The funniest thing about siblings is that to everyone else around us, we grow up, but to our siblings we will always be known as we always were. We can get married, have our own children, but we will never truly age to them. We know each other’s histories, our likes and dislikes, embarrassing moments, each other’s hearts, private inside jokes, family secrets and feuds, family griefs and happy moments. With siblings, we will always live outside the marks of time.
For me, it would be impossible to consider a life without them. Sometimes I wonder who I would have been without all of them in my life because each of them as influenced and molded my character and personality on some way. Me and my siblings didn’t all grow up together because my parents divorced and remarried, but we all have bonds together. Each bond I have with each individual sibling is unique. I feel very protective over each of them and would fight for each of them verbally and physically if necessary. I am the middle child, but have always felt like the eldest, mainly because I always unconsciously take the role of the mother when their mother isn’t present. I have a need to care for them and guide each of them as best I know how.
I have a son who is almost 2 years old and can’t wait for him to be a big brother and know what it’s like to a sibling and share the bond I have with my brother and sisters. I can’t wait to have him play with a brother or sister and know what it’s like to have a love for another person that he would fight for, just like I have with my siblings. A sibling is a gift a mother gives to her other child or children. The are born friends. Maybe not best friends, maybe not close friends, but friends and regardless of distance they will always have a connection between siblings because they both share a common bond. There is nothing like having a friend who is also your sibling.
Me and my brother had some great times growing up, including screaming matches and wrestling matches, but when we grew up we became friends. I remember the moment I realized he was my friend. We were at college that were in cities close to one another, yet neither one of us had a car to visit each other. Something about the closeness of proximity, but not being able to see each other made us closer because we starting talking on the phone regularly.It was during that time that I asked him for help with a bad situation I found myself in, it was the first time in 18 years of being his sister that I turned to him and let him help me. In turn we became friends.
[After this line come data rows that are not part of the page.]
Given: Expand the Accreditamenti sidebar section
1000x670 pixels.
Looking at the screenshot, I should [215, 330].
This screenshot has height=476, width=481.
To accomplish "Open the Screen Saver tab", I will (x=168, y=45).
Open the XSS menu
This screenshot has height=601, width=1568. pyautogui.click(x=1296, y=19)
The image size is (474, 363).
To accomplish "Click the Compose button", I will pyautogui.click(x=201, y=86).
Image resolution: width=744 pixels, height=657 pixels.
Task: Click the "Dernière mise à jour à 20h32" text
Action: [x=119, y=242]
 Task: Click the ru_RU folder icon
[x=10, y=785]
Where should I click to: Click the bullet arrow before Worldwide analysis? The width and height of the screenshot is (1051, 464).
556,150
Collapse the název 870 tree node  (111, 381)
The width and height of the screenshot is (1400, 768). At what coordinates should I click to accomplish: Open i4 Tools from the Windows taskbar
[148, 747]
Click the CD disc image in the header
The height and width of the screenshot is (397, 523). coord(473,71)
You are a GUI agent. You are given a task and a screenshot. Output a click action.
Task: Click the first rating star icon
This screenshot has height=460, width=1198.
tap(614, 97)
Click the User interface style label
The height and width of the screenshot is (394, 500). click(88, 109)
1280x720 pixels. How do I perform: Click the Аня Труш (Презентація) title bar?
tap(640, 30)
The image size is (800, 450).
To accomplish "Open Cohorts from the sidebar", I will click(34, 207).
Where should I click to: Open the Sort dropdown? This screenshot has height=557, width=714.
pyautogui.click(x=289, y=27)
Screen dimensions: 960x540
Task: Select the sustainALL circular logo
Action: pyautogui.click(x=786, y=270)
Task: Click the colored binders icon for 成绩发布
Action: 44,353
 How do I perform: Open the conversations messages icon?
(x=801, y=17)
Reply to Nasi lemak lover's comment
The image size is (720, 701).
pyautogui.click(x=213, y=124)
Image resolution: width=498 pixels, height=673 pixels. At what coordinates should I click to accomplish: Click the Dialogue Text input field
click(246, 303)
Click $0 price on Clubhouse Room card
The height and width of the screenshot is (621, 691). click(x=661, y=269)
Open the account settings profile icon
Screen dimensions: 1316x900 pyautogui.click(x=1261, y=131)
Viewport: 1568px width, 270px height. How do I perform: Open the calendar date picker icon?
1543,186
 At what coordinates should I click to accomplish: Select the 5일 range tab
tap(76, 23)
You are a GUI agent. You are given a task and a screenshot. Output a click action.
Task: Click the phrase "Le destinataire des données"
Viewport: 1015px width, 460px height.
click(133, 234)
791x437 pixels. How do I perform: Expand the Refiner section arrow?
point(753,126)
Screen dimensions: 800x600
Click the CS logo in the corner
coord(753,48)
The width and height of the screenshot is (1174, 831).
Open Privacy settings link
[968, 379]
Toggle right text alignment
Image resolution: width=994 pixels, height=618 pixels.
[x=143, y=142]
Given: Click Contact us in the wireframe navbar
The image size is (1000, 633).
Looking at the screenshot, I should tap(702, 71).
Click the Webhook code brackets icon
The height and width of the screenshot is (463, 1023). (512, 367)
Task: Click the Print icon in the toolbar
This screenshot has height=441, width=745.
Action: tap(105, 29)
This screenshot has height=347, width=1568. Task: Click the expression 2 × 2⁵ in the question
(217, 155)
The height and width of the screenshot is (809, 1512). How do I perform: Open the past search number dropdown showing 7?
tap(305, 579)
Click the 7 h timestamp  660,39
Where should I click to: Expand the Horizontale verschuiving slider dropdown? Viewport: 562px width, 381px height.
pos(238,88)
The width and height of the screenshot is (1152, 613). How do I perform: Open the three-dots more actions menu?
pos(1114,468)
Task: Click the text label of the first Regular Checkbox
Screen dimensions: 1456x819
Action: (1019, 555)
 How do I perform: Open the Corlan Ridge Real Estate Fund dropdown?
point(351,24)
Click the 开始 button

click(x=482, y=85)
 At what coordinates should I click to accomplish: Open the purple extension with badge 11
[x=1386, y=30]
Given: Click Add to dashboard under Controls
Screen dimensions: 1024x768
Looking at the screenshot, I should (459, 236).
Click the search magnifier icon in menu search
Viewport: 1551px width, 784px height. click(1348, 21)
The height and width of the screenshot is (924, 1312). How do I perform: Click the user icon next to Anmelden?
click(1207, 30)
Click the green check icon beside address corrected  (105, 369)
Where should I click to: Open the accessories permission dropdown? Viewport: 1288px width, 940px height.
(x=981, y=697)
My sister who is now 21, became my friend at an earlier time, but a best friend in more recent times. She was always such a strong kid that I never really noticed that she looked up to me. In 2009, my son was born and she was one of the first people to greet him into this world. Something changed in our relationship and I was not only the big sister, but also her friend.
My sister who is 15, is also my friend. She is a very wise girl, but has yet to realize her talents. She talks to me with complete honesty that it scares me at times, yet I find myself being just as honest with her about the ways of the world. It is refreshing to be able to talk to such a younger sibling with confidence and know that they understand or are at least willing to listen to my advice.
My youngest sister, who is only 13, feels like a daughter sometimes, a sister always but above all a friend. She has a quietness about her that many confuse as being shy, but I know that she is merely taking it all in and processing it. She knows when to speak up and when to keep her mouth shut and is always around when I need a helping hand. She is a born mother and is extremely smart. I am still trying to peel the many layers away at her like an onion, but I know that I can trust her and therefore she is my friend.
My step-brother who is 29 years old and only ten days younger than me, is a friend though I have not seen him for nearly 11 years. We would argue and fight growing up, but we were both sensitive kids and understood that about one another. He is a lost friend who I cannot find through any social network. He is still a friend and I hope to hear from him again one day because all my childhood summers are filled with memories with him.
My siblings have all known how to push buttons within me that no friend or enemy could ever find and vice versa. We find ourselves playing our cast roles of “the baby, the bully, the peacemaker, the mother, the entertainer” and it doesn’t matter how may miles we are apart, how much time passes in seeing one another, we always have a comfortable bond with one another and will always be friends.